日本側の論文批評に「生産的なものがなかった」との否定的結論も見られた。論文と批評によって歴史事象の誤りを攻撃しあうのは後ろ向きだ。会議で質問するなりして解決されるべき問題もあったはずだ。この点は日本側の問題と感じる。
それでも客観的な歴史事象検証を踏まえながら未来志向の教科書を、という意見が複数あり、今後の研究の継続が期待される。
毎日新聞 2010年3月24日 東京朝刊
社説:日韓歴史研究 対立乗り越える努力を
23日公表された第2期日韓歴史共同研究の報告書は、歴史認識で相互理解を深めることの困難さを改めて認識させる。
共同研究は両国首脳の合意を受けたもので、07年6月から2年半かけ双方の有識者34人が67回の会議を重ね、その成果を論文などの形式でまとめた。古代史、中近世史、近現代史の3分野と、今回新たに加えられた歴史教科書を研究対象にした。
目的は「歴史認識について共通点を明らかにし、相違点を把握して相互理解を深める」ことだった。古代史などではいくつかの合意点を見いだすことができたが、近現代史や教科書の分野ではむしろ見解の相違が際だつ結果となった。
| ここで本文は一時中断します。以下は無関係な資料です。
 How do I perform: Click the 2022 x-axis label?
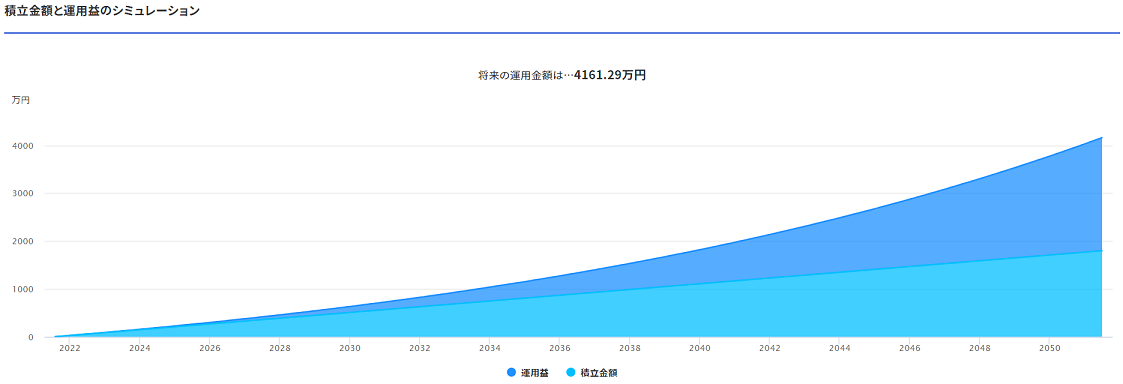(x=70, y=348)
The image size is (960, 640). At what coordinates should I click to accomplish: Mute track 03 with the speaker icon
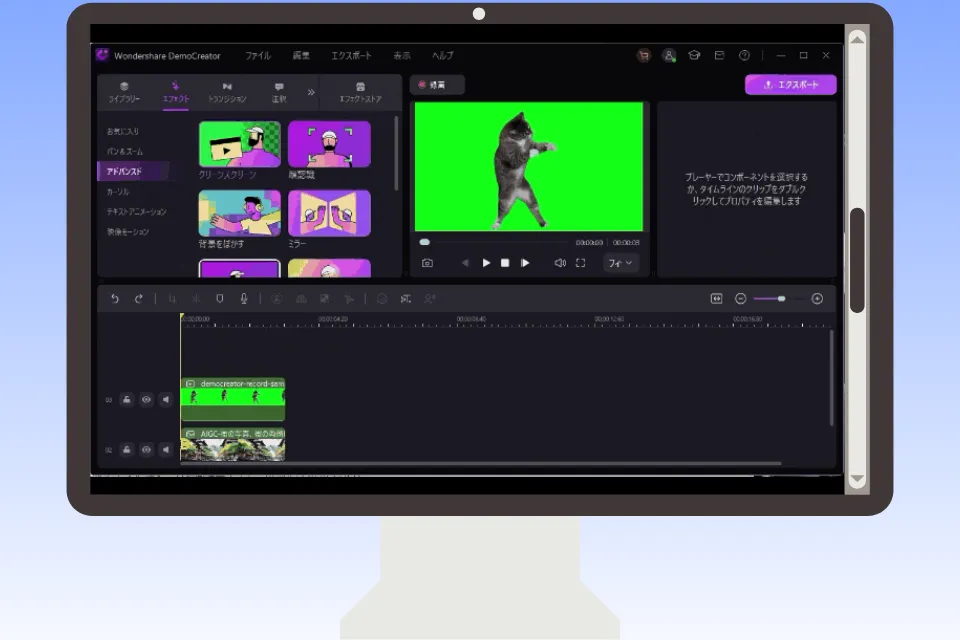pyautogui.click(x=166, y=399)
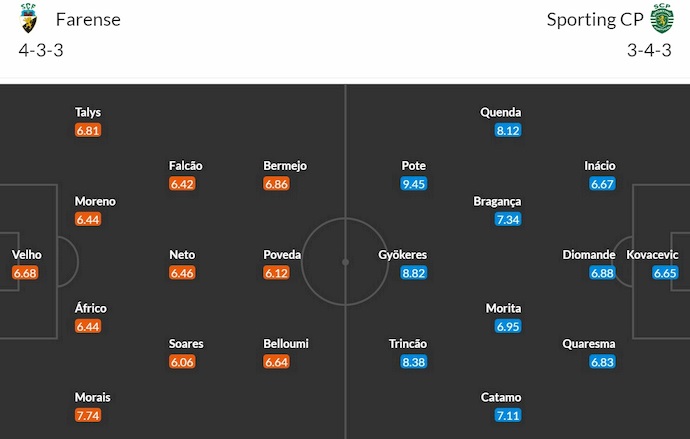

一つの例として教科書小グループの報告書の中から対立ぶりの一端を紹介する。日本側のある委員は両国教科書の現代史の記述ぶりを分析し、韓国の教科書の問題点として「『日本人はすべて悪』とするナショナリズムを克服できない状況がある」「日本国民が戦争を反省し平和憲法を制定した事実に触れていない」「過去に対する反省と謝罪に関する天皇陛下の『お言葉』と『村山首相談話』を記述していない」などと指摘した。
一方、韓国側委員は「韓国社会は日本の歴史教科書問題に対日過去清算の側面から接近するが、日本の歴史教科書にはこうした観点が非常に弱いか、初めから抜け落ちている場合が多い。侵略責任と戦争責任をまったく自覚できないでいるためだ」などと主張した。
また、「複数の歴史認識の共存を認め合う社会の方がはるかに自由で魅力的だ」との日本側委員の意見に対しては、韓国側委員が「日本が過去の侵略と戦争、植民地支配をいかに認識しているかが核心だ」と反発するといった具合である。
今回は竹島(韓国名・独島)や日韓併合の問題などについては本格的な議論は行われなかったという。それでもこれほど対立すること自体が歴史認識問題の難しさを物語っているといえる。
同グループでは一時、合同会議を開催できない事態にも直面したという。そうした経緯もあり、関係者からは「共同研究はもう限界だ」との声も聞かれる。
しかし、ここは冷静に考える必要がある。確かに、一向にかみ合わない論争には歯がゆさを感じざるをえないが、双方が率直に意見をぶつけ合うことの意義を否定することはできない。特に、教科書をめぐる問題を議論し報告書にまとめたのは初めてだ。共同研究を継続するなら議論が前向きに進む仕組みを工夫すべきだろう。